For the answer, we need to look at two landmark publications from NHS England: the Integrated Care Framework and a new model for community rehabilitation.

Issued in September this year, this framework and model, read together, signal a step-change in the way community rehabilitation is regarded at a system-level within the NHS. While rehab has been steadily growing in prominence over the last few years, to have tangible, clear policy setting out the expectations for what good rehab looks like is a seminal moment.

What is hugely encouraging is that the ICF and new model for rehabilitation reflect strongly the rehab best practice standards, which were developed and endorsed by the CRA. This again shows that there are many voices all calling for the same thing, and for everyone’s right to rehabilitation to be realised.

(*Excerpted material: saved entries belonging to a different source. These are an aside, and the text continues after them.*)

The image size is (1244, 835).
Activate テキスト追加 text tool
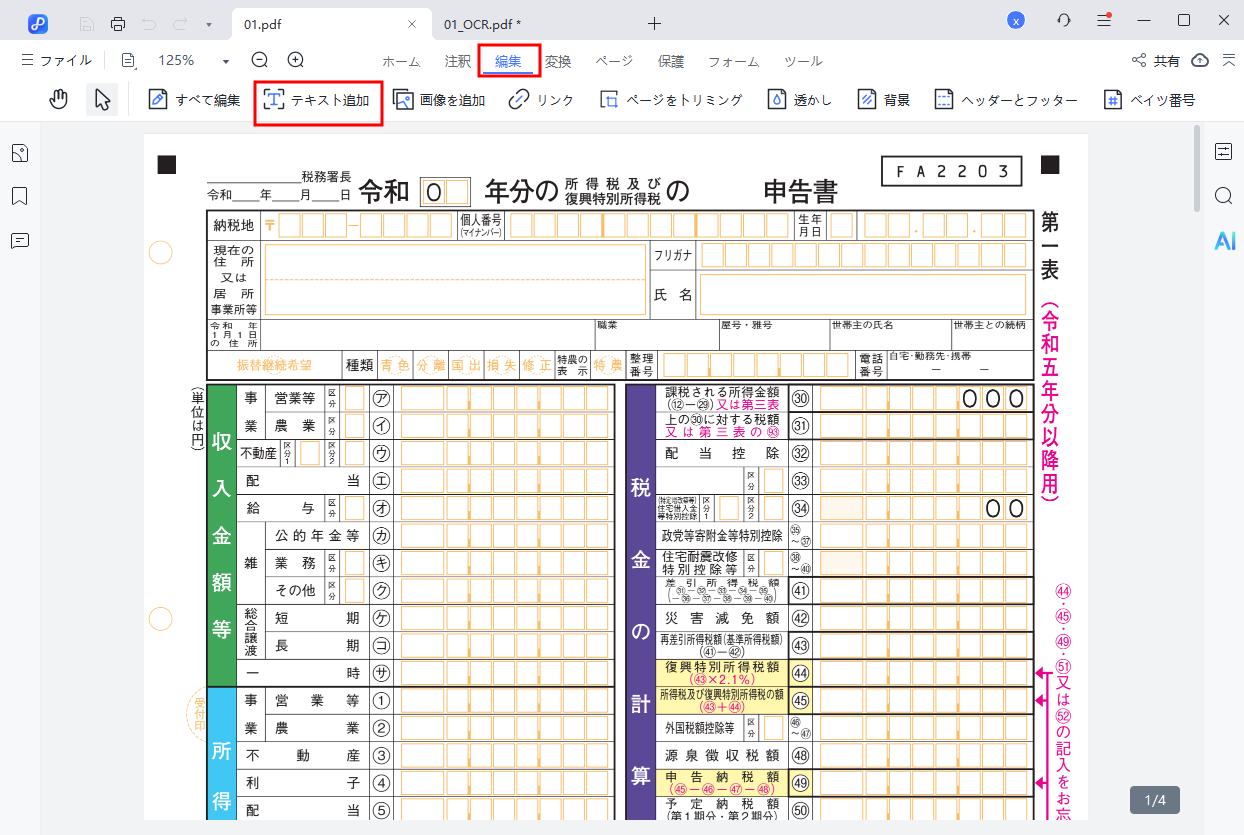318,99
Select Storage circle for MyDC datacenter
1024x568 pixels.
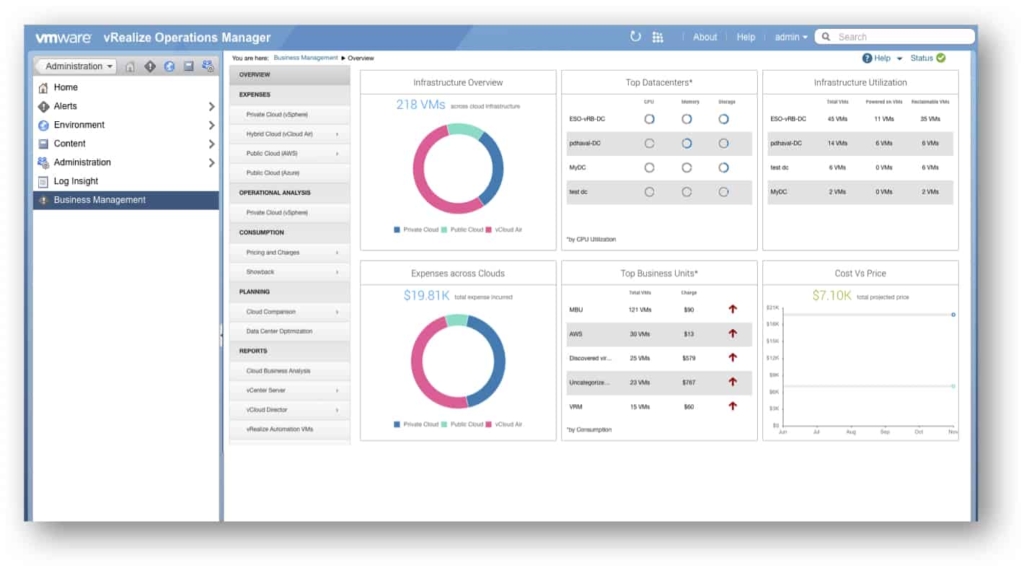(x=724, y=168)
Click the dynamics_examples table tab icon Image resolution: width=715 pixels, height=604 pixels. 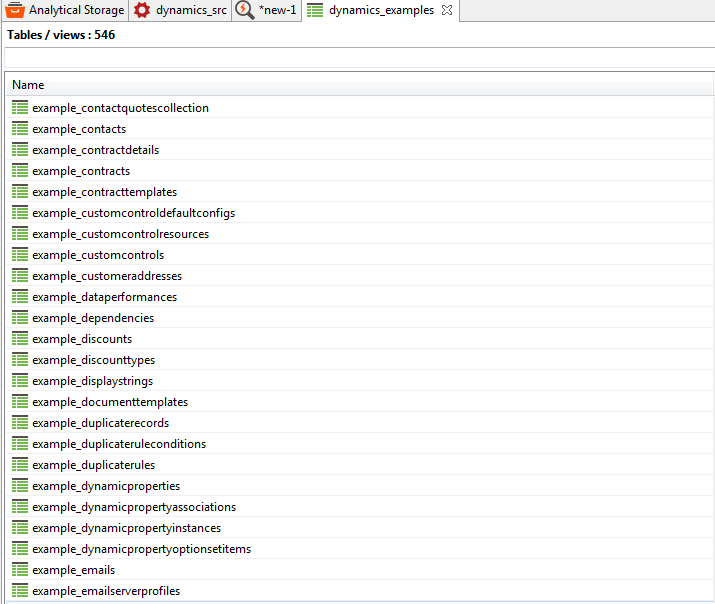tap(315, 10)
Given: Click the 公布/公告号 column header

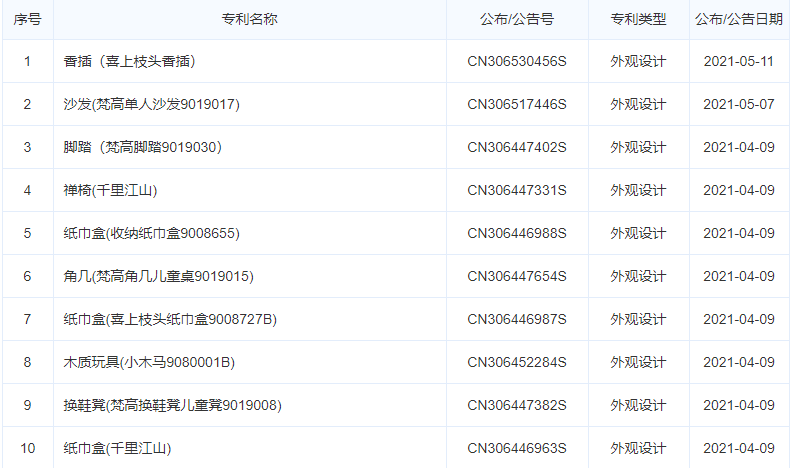Looking at the screenshot, I should pyautogui.click(x=517, y=19).

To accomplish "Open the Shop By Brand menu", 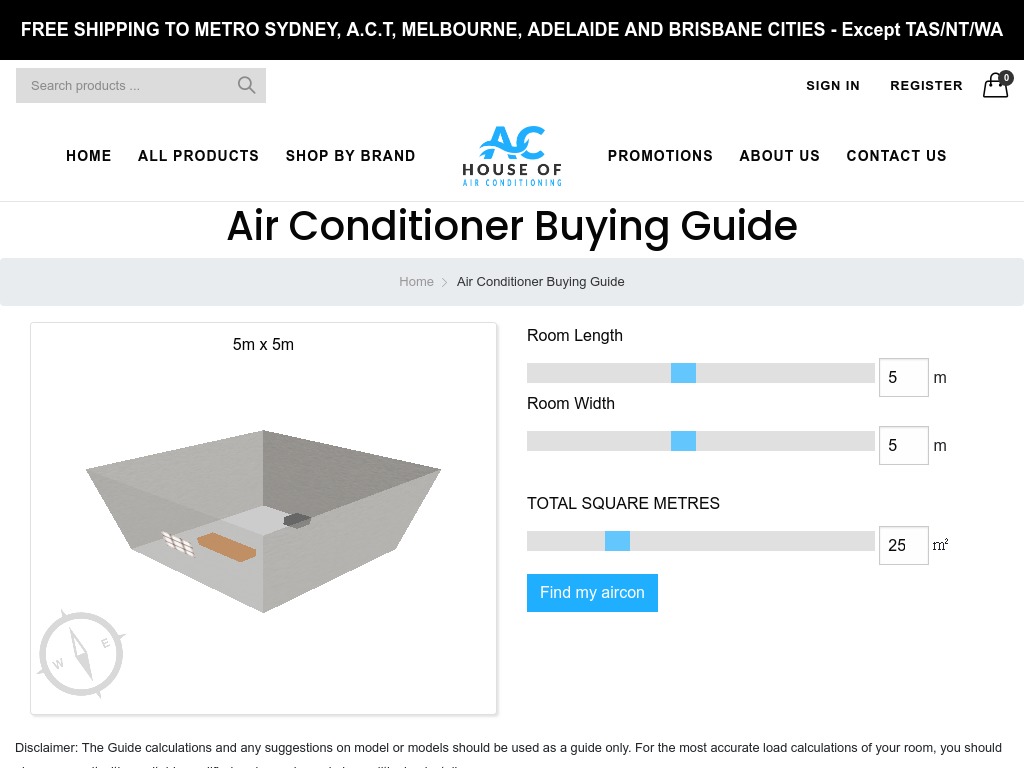I will tap(350, 156).
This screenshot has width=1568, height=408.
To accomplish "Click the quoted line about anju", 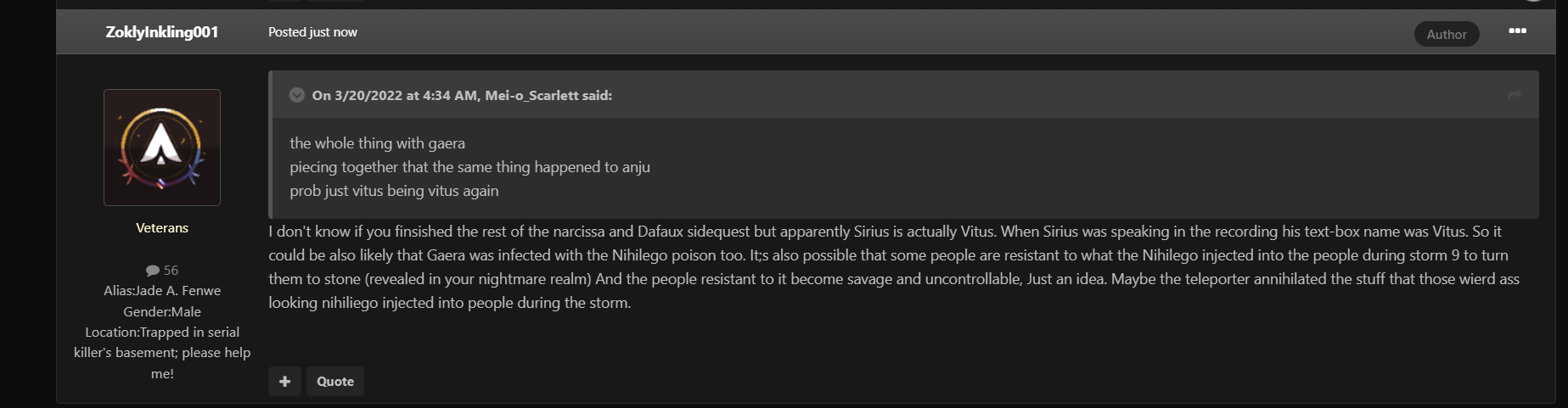I will (469, 167).
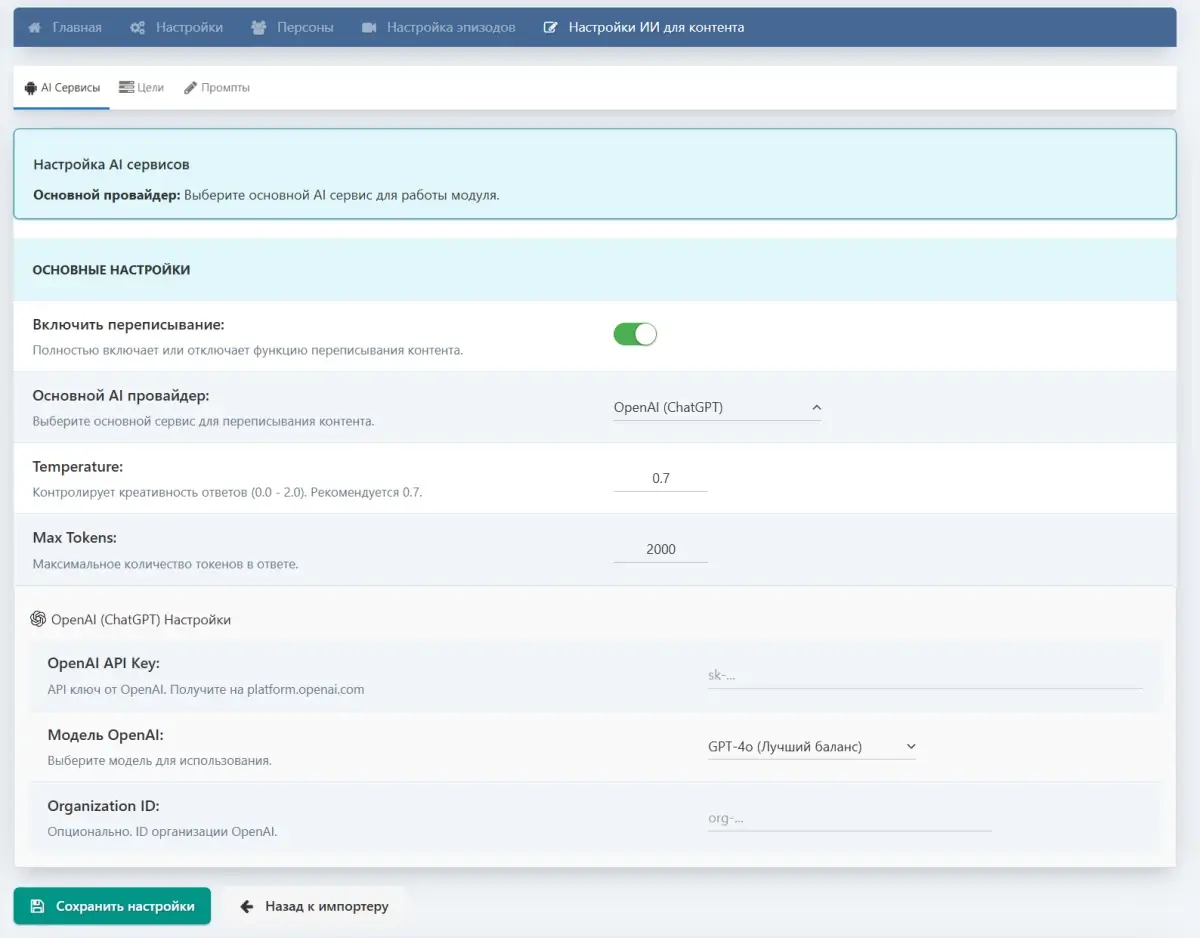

Significant, too, is that before looking at the detail of the ICF and new rehab model, their very existence is an acknowledgement from the top of the service in England that rehabilitation must be taken seriously and delivered comprehensively to improve patient and population health outcomes. It is a pillar of health care as important as medicines and surgery.

The evidence for needing this shift is clear to see.

Stroke rehabilitation for example, delivered at the optimum time, reduces the risk of a further stroke by 35 per cent. It enables people to regain function and independence yet only 32 per cent get the recommended amount of rehab.

Updated guidance from NICE in October 2023 (the month of this publication) has further bolstered the importance of rehab, by advising that the level of rehab offered is increased to at least three hours a day at least five days a week. This is significant because NICE are guided by effectiveness and cost.

Roughly one in four emergency hospital admissions and ambulance call outs are due to a fall.

Falls prevention saves the NHS £3.26 for every £1 invested because it reduces admissions and bed days. Preventive rehab such as Fracture Liaison Services (FLS) are therefore a cost-effective intervention.

COPD exacerbations are the 2nd largest cause of emergency hospital admissions. Rehab is vital and can reduce admissions by 14 per cent and hospital bed days by 50 per cent yet less than 40 per cent of eligible people are offered rehab.

It is the same with cardiovascular disease and heart attacks. Only 50 per cent of eligible patients receive cardiac rehab. There would be 50,000 fewer hospital admissions if access was 85 per cent.

The release of the ICF and new model for community rehabilitation could therefore not come soon enough.

But with publication, all efforts must now ensure that the actions set out in them, including an adequate rehab workforce, are delivered at pace. We need roles created in the community. It is where people need the help and support. The Chartered Society of Physiotherapy stands ready, alongside our partners in the Community Rehabilitation Alliance, to work with the NHS to make this happen.

The good news is that maximising the rehabilitation workforce is a key feature of the ICF and rehab model, as it highlights AHP leadership at system level to lead implementation. This focus to make the best use of the workforce ensures that individual expertise is used to best effect and has a potential valuable knock-on impact when it comes to the progression and retention of staff.

Also of key importance is the use of data to make the best decisions about service delivery. While there is some data available, much of it is condition specific and/or held in just one place. Now work must develop to ensure that information is shared, and silos broken down.

We must at minimum collect information to identify who needs rehab, who gets rehab and the outcomes.

We therefore have an opportunity, with the momentum and appetite for rehabilitation firmly behind us from the top of the NHS. We must not waste this moment and instead work together, understand what this new approach to rehab means for us in practical terms and then forge a way forward. We owe this effort to the more than one million people waiting for NHS community services, of which rehabilitation makes up a large part.